┏━━

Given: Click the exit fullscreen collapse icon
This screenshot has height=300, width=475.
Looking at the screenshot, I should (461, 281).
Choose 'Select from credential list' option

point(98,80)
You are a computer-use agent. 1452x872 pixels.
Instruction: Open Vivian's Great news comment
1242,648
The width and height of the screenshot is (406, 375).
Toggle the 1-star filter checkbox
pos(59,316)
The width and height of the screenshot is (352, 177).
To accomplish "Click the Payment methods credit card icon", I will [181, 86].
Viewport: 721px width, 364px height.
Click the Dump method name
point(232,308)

┗━━
┏━━

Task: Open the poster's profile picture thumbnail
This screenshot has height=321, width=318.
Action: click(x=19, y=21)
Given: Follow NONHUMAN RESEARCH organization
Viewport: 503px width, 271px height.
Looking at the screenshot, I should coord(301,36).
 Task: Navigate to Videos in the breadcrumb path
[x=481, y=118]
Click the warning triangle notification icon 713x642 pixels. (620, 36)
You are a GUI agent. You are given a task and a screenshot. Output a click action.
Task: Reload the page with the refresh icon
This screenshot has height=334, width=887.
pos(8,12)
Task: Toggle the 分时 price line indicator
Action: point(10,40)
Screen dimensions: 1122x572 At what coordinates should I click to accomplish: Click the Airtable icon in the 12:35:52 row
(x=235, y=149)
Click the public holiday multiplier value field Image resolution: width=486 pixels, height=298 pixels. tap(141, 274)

┗━━

▶ DESCRIPTION OF THE TASK
Looking at the records above, how many lines include "agent"? Please give the number and nothing more.

▶ SOLVED EXERCISE
2